Item coordinate data:

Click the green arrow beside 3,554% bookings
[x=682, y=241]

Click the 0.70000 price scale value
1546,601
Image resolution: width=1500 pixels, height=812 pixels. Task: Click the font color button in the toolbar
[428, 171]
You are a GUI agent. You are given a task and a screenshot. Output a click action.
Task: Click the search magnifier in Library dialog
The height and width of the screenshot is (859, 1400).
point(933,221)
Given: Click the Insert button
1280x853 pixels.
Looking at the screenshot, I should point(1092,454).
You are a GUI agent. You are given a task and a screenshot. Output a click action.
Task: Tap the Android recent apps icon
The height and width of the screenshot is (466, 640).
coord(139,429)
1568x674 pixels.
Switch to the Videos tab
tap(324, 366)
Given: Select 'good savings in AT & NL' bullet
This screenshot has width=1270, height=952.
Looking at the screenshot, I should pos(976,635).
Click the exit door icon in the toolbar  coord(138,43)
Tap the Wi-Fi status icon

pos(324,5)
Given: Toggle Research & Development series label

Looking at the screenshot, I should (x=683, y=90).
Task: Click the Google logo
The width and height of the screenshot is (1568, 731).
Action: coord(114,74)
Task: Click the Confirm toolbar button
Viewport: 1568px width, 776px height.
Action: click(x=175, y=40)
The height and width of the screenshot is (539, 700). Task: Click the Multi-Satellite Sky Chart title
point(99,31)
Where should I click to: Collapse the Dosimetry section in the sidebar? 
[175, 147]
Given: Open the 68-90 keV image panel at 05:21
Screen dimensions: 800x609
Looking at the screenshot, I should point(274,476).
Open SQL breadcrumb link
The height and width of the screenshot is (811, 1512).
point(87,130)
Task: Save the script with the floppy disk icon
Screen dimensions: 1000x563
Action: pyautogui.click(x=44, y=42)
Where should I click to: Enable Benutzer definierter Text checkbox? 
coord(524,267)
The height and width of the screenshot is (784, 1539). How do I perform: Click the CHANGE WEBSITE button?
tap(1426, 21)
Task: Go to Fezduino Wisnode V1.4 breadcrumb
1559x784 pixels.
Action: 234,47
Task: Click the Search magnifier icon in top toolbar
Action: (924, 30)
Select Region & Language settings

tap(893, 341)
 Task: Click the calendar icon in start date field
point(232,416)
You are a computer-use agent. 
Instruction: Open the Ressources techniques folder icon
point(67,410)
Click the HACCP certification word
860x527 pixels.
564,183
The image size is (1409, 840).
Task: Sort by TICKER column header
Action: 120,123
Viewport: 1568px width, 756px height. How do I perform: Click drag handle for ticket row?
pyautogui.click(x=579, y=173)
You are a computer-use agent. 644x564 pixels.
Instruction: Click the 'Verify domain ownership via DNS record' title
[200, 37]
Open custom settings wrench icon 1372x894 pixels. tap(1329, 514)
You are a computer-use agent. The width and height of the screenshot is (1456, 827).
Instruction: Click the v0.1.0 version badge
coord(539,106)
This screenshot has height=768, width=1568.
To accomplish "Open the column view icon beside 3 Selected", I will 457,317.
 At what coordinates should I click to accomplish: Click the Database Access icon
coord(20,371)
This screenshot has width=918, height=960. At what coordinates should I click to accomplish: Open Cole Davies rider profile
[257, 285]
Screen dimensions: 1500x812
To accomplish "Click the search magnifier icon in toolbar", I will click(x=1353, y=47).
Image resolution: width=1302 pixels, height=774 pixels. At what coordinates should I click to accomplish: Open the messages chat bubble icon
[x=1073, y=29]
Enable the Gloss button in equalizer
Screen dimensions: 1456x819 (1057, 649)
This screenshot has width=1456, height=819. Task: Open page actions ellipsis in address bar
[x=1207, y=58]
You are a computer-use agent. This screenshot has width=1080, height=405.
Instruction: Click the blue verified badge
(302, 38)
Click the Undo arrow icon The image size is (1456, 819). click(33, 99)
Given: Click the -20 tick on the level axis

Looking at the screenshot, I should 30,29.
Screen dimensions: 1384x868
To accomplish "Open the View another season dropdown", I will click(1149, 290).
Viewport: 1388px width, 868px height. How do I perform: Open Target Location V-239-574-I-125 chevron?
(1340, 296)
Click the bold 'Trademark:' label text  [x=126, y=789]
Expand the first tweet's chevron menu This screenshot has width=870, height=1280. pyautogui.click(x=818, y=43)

§ What you should do: Copy out the part of the rows that opens with the line containing "Screen dimensions: 1384x868" and runs through the end of the rows, requests included. Add 93 to every coordinate in the answers.

§ Problem solution:
Screen dimensions: 1384x868
To accomplish "Open the View another season dropdown", I will click(1242, 383).
Viewport: 1388px width, 868px height. How do I perform: Open Target Location V-239-574-I-125 chevron?
(1433, 389)
Click the bold 'Trademark:' label text  [x=219, y=882]
Expand the first tweet's chevron menu This screenshot has width=870, height=1280. pyautogui.click(x=911, y=136)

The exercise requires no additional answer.